An inquiry into defence and veteran suicide has heard of a steady decline in abuse reports within the ADF over 50 years, although there still needs to be a “circuit breaker” to stop a culture of bullying and harassment. 

Leonard Roberts-Smith on Tuesday told the commission recruits lodging complaints with the Defence Abuse Response Taskforce felt “betrayed” and “let down” by the ADF over historic abuse suffered in training bases.

Mr Roberts-Smith formerly chaired DART to assist complainants who had suffered sexual and physical mistreatment, and workplace harassment, in Defence prior to April 2011.

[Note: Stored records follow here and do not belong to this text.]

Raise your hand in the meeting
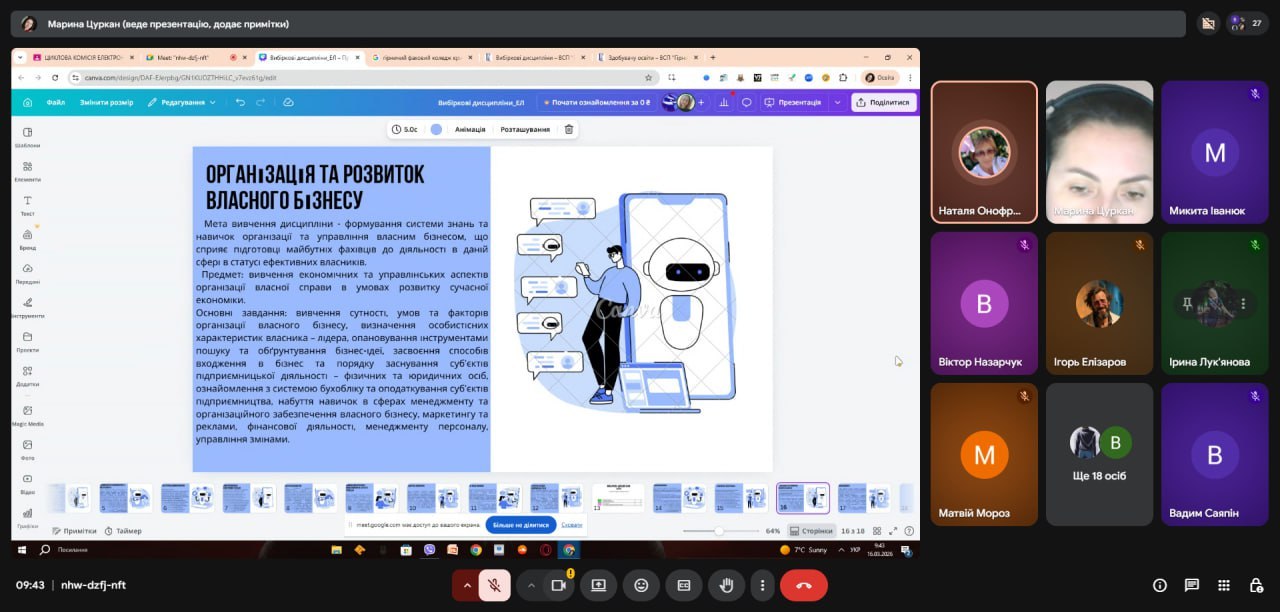The width and height of the screenshot is (1280, 612). [727, 585]

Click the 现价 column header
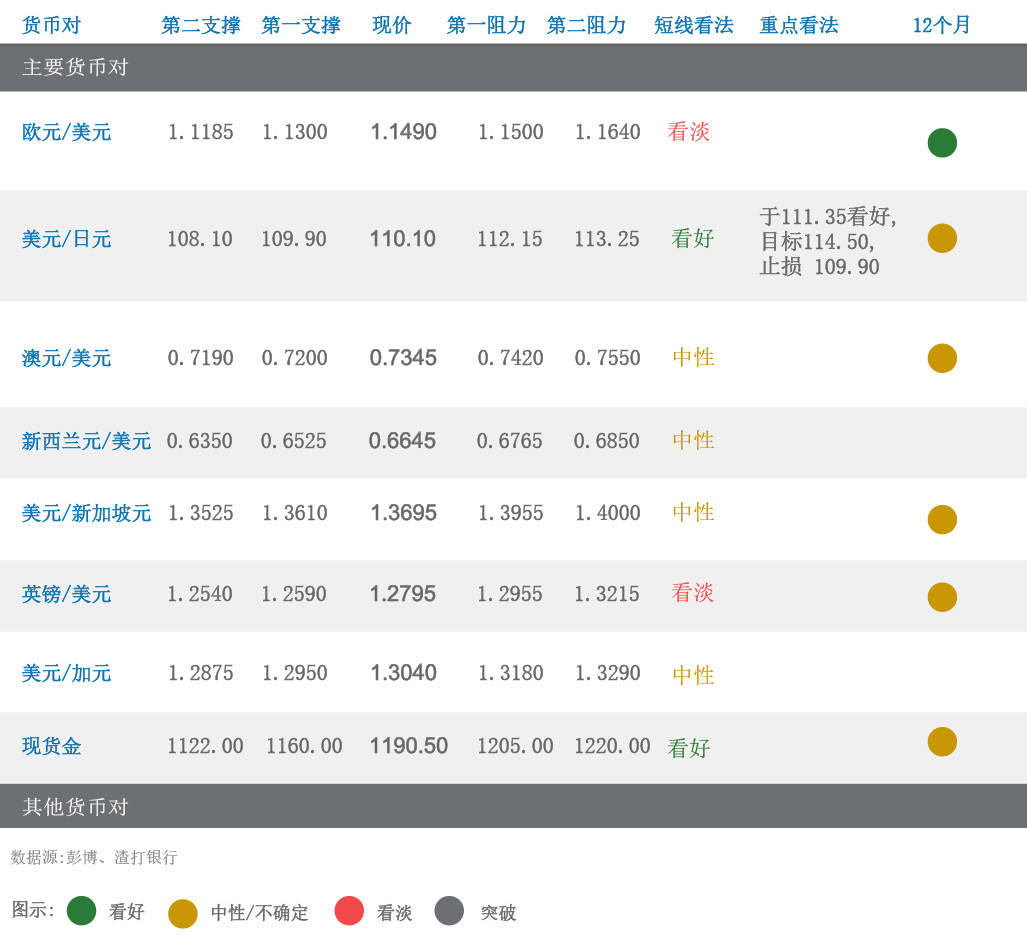(392, 26)
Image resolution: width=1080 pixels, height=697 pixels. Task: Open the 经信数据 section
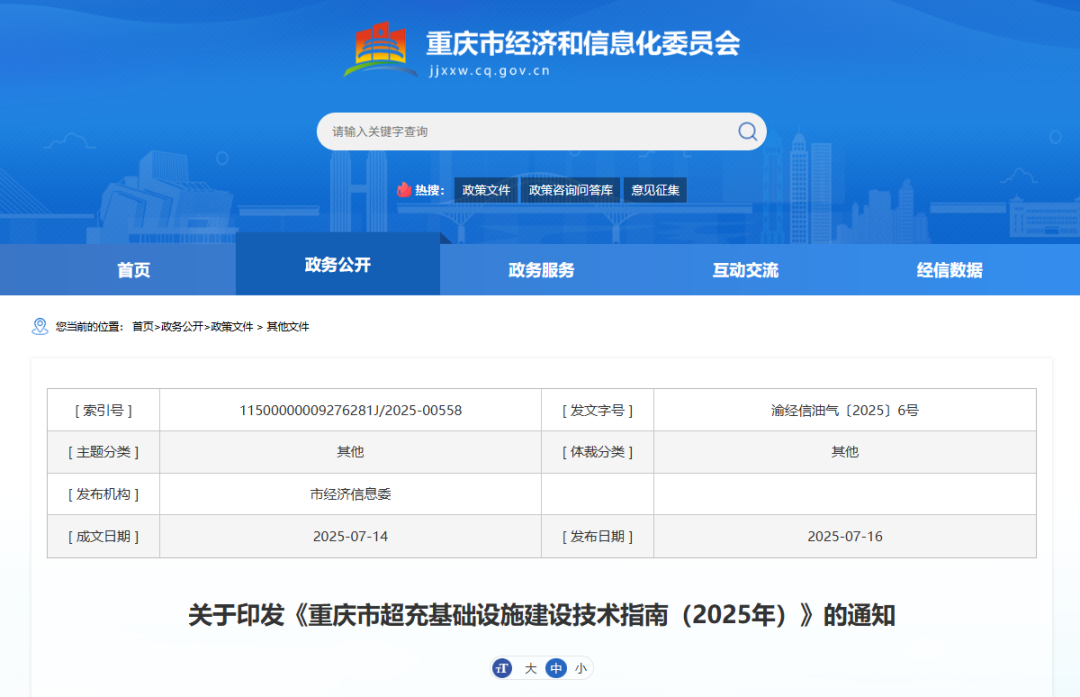[x=948, y=269]
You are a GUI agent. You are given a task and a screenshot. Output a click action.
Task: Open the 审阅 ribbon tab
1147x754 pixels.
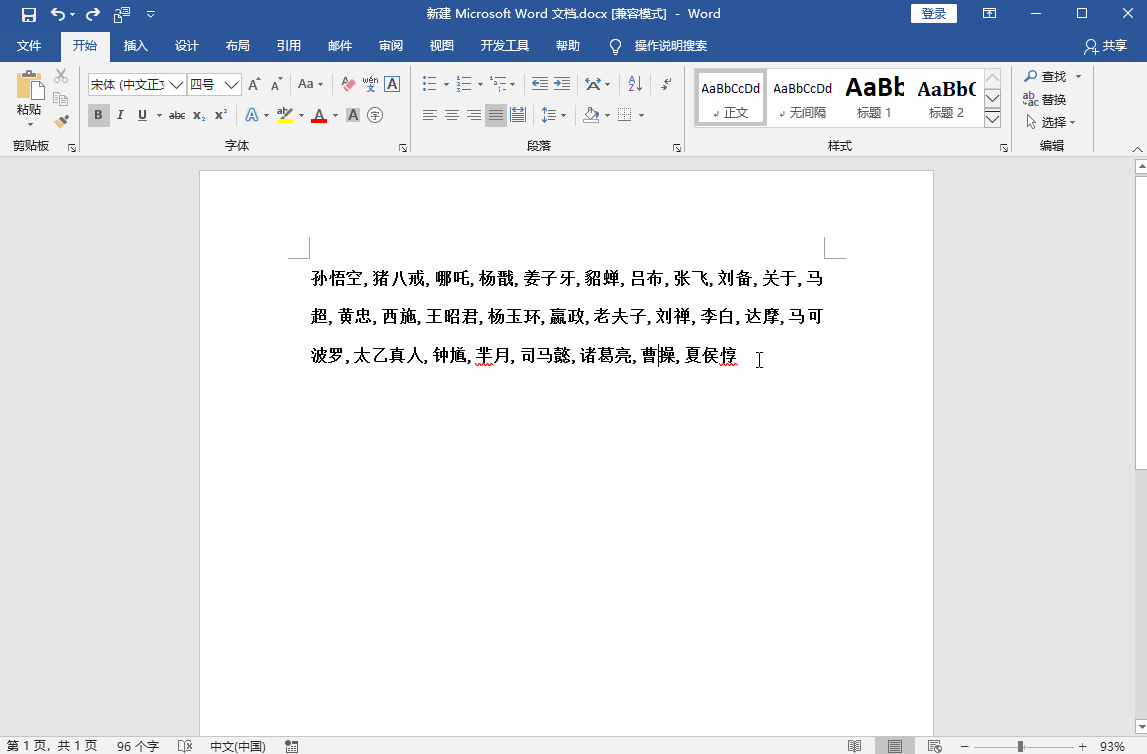[x=391, y=45]

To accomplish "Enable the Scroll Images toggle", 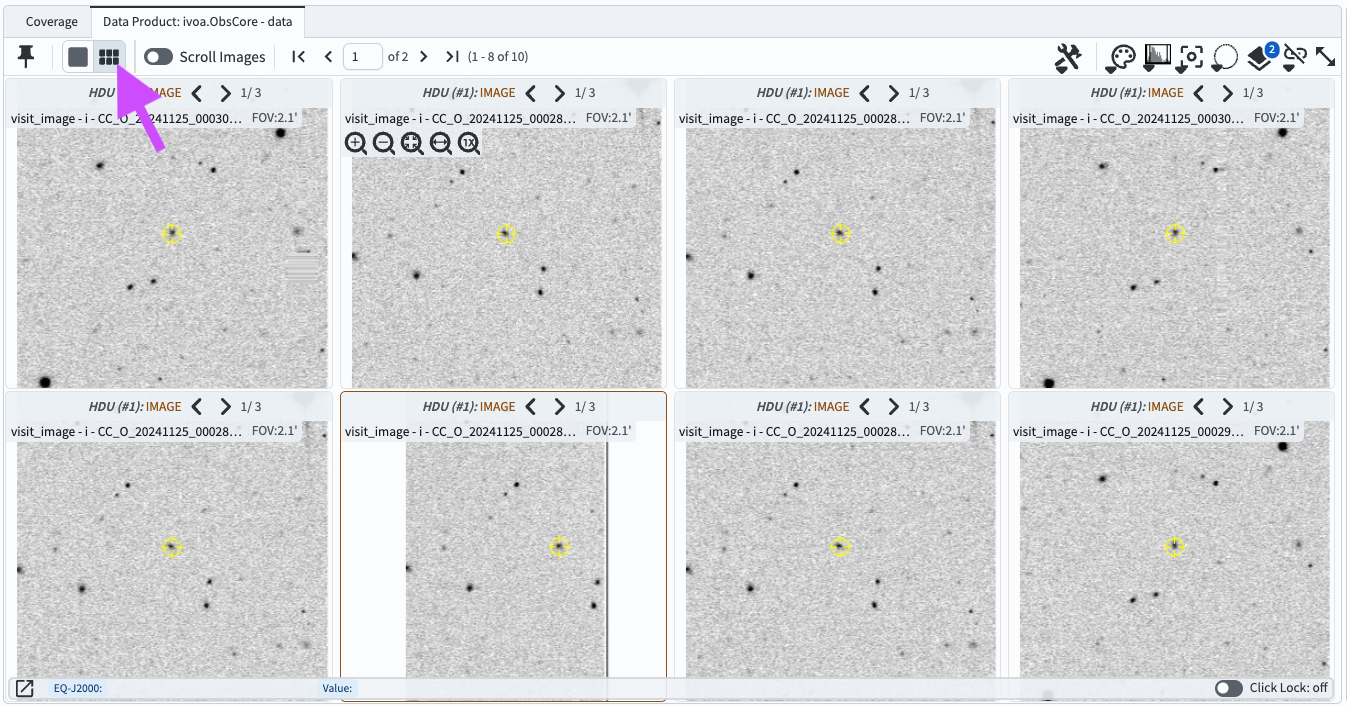I will click(158, 56).
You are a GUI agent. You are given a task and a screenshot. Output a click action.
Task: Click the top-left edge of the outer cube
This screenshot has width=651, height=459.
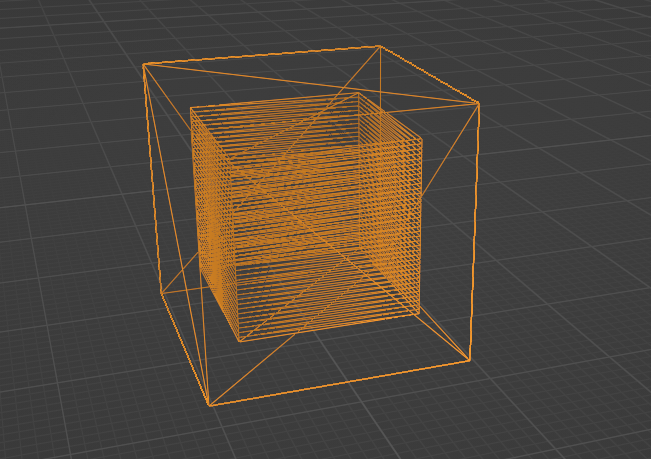261,55
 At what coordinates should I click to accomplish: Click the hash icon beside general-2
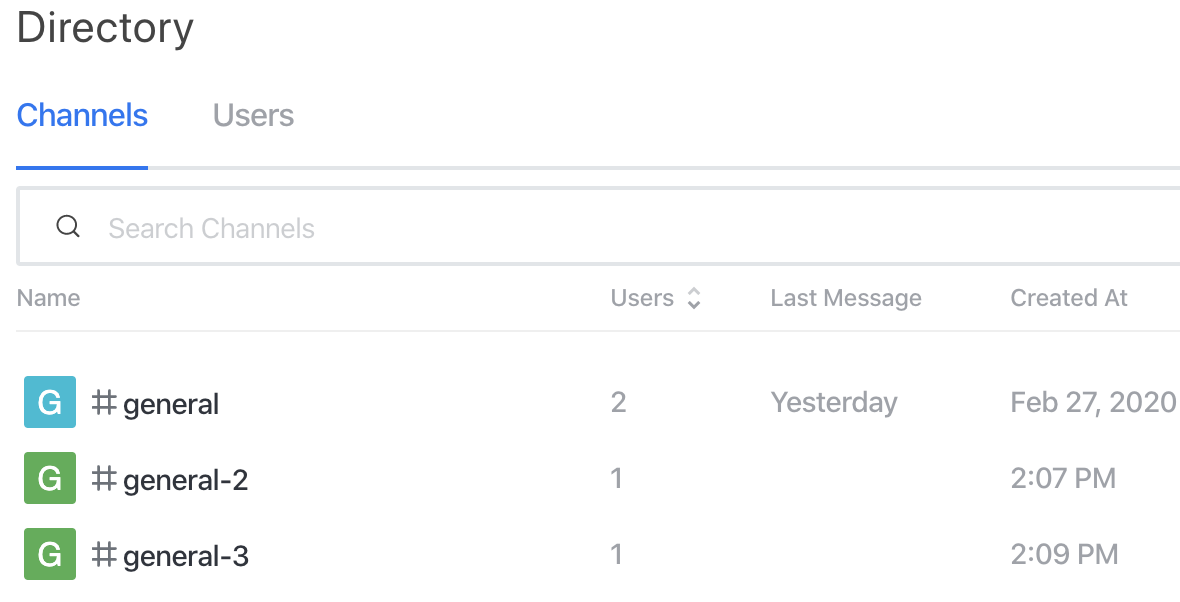click(104, 479)
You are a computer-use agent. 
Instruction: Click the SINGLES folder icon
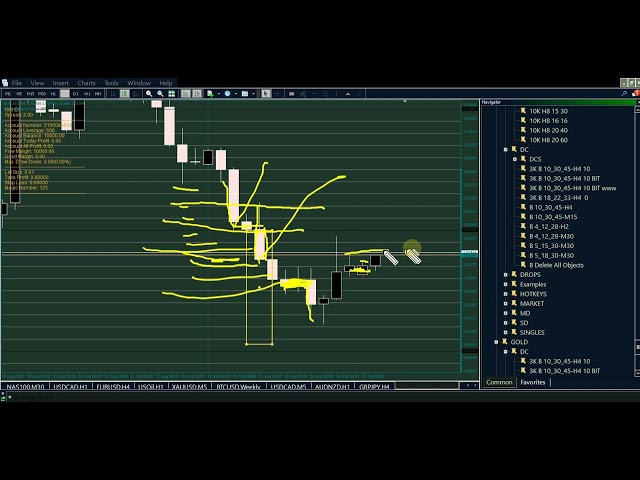[x=514, y=333]
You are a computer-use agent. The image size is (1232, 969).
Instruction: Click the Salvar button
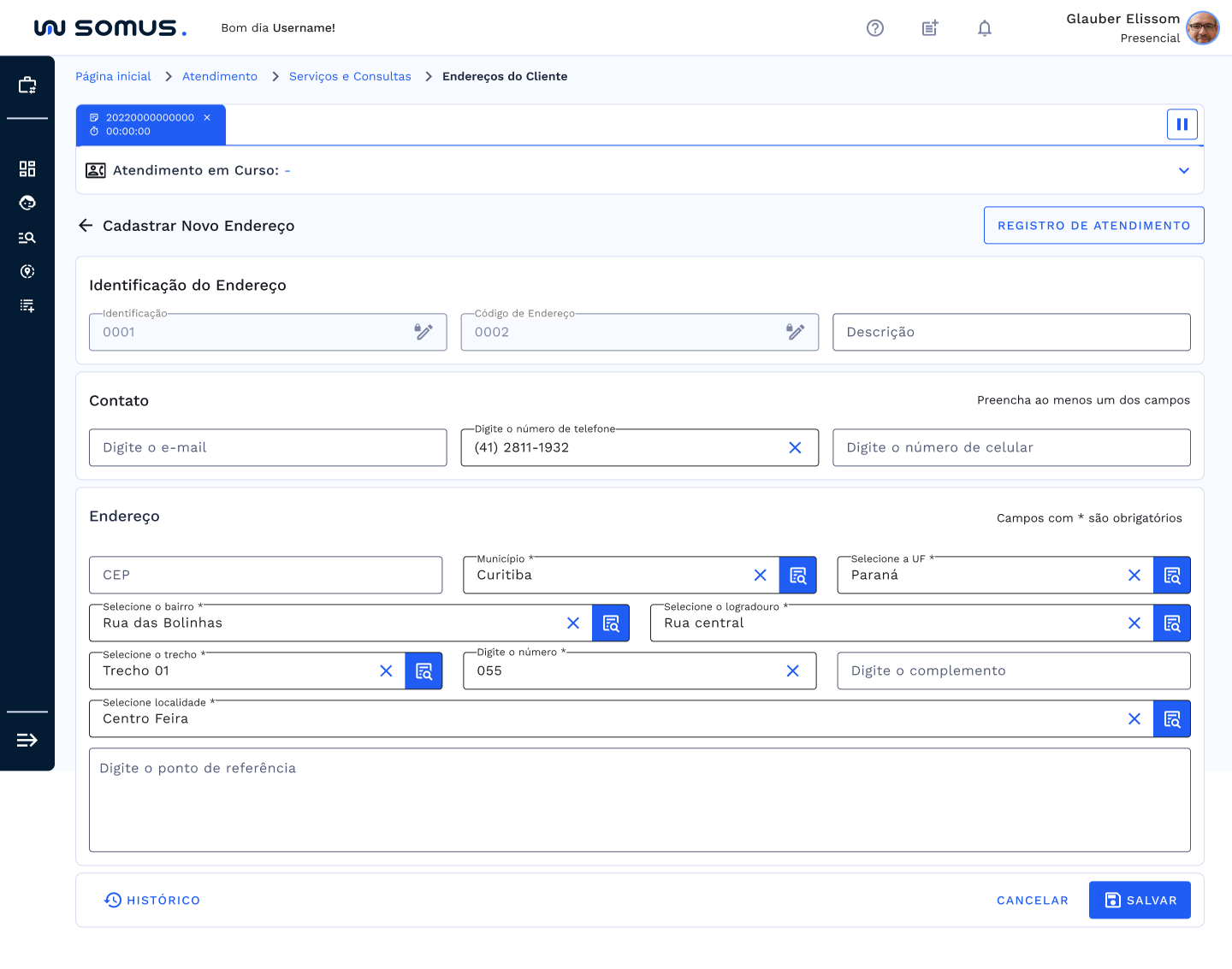pyautogui.click(x=1139, y=900)
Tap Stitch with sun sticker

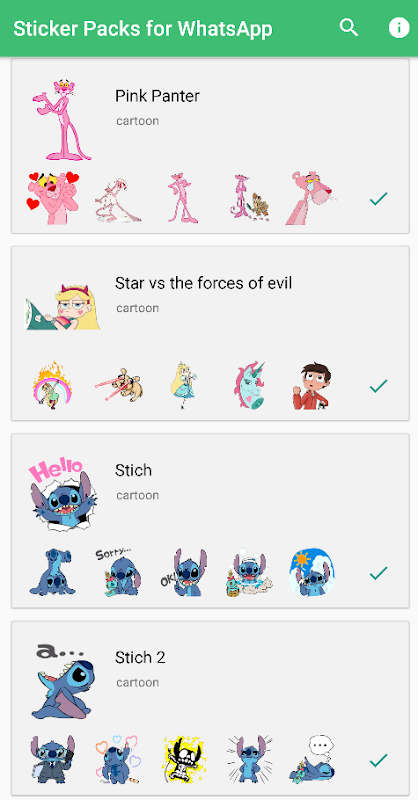312,573
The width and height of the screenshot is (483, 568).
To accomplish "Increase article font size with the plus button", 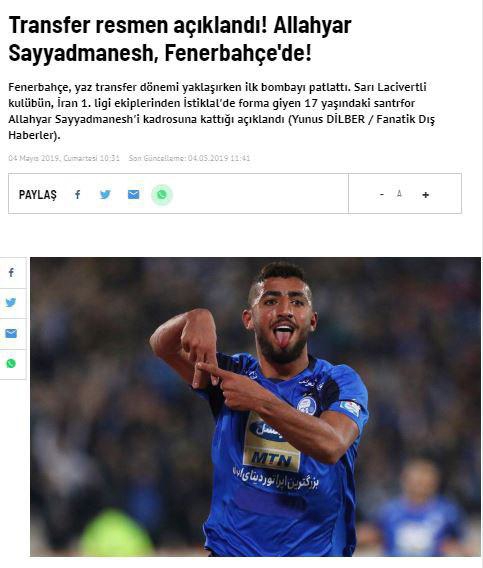I will pos(426,195).
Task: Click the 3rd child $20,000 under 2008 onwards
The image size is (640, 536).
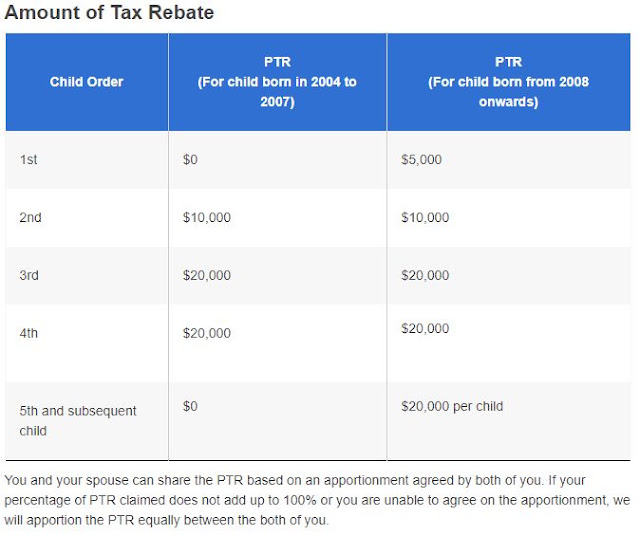Action: coord(425,275)
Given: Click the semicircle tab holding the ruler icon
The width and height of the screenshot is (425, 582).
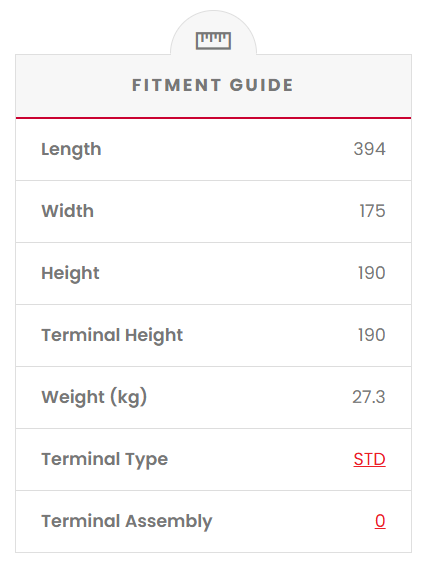Looking at the screenshot, I should [x=213, y=33].
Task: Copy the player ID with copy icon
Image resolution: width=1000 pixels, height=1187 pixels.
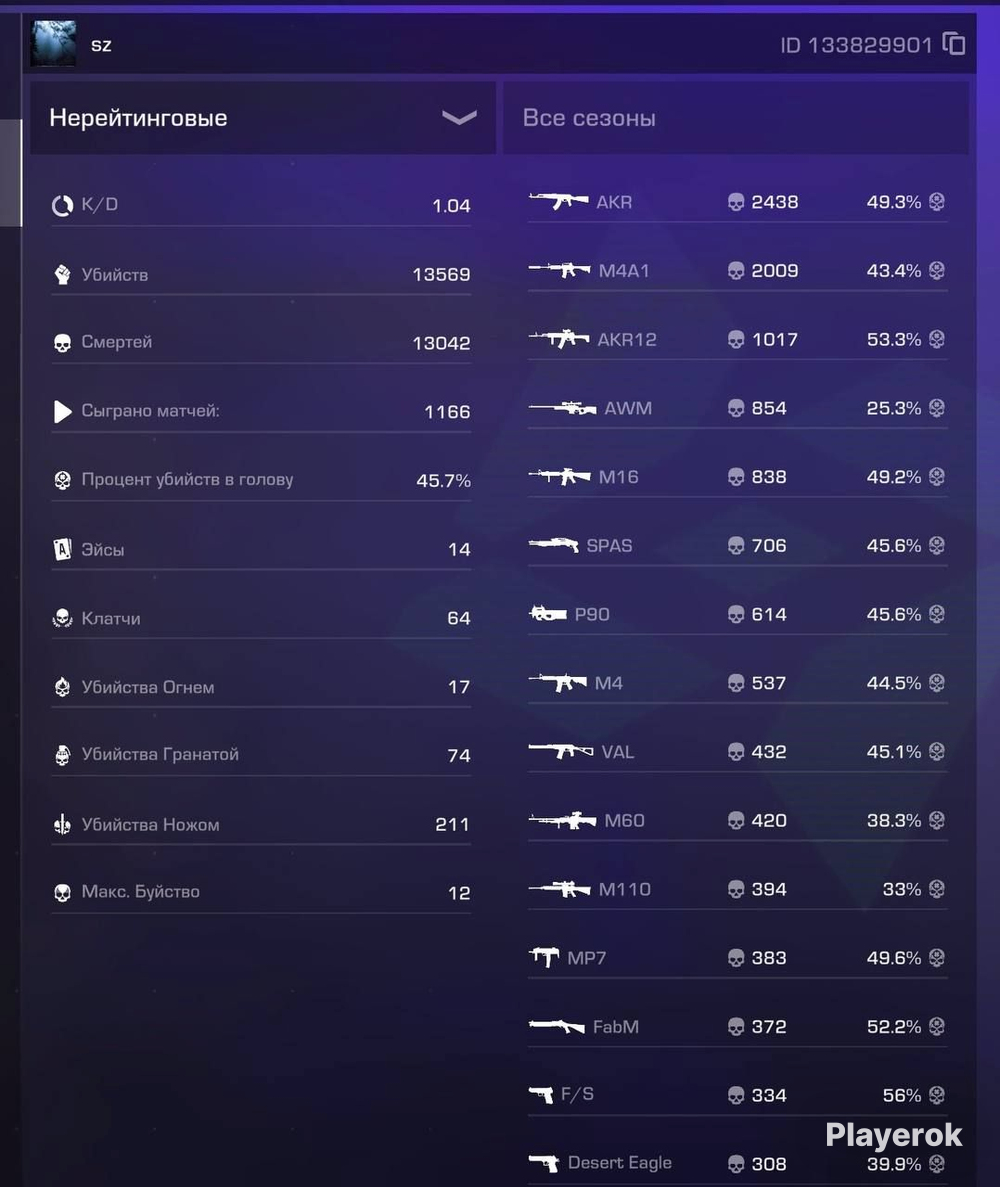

He told the commission on Wednesday reported sexual abuse, harassment and bullying had declined across the Navy, Air Force and Army since the late 1970s.

However during examination he agreed with Peter Gray QC that data indicated sexual abuse was still prevalent in the Navy between 2000-2009 despite decreasing across other services.

“The Navy was the service relating to which we received the highest proportion of complaints,” Mr Roberts-Smith said.

It had disproportionately accounted for 41 per cent of all cases of sexual abuse despite making up roughly 25 per cent of the forces in total.

Navy sexual abuse reports were at their highest in the 1970’s, with the Army and Airforce experiencing their peaks between 1980-1989.

Bullying and harassment within the Army was most heavily reported also during the 80s, but the following two decades it recorded only minor decreases. 

Mr Roberts-Smith said there was hierarchical and authoritative exploitation across training institutions like the Naval base HMAS Leuuwin and ADFA where alleged abuse of authority was committed by staff.

“We had complainants who were being sexually assaulted by the captain of the ship, or the executive officer or in the army by a colonel … and it was quite common for junior soldiers to be assaulted or abused in one form or another by the junior non-commission officer.”

Commissioner Dr Peggy Brown put to Mr Roberts-Smith that it was hard not to think there was just a “fundamental failure by Defence to protect these people”.

“That is the obvious conclusion that is reflected in our report in those particular cases,” he replied.

Then asked of the potential continuing implications of the closed nature of the ADF, Mr Roberts-Smith said: “The potential continuing ramifications are that the cycle continues.

“There has to be a circuit breaker.”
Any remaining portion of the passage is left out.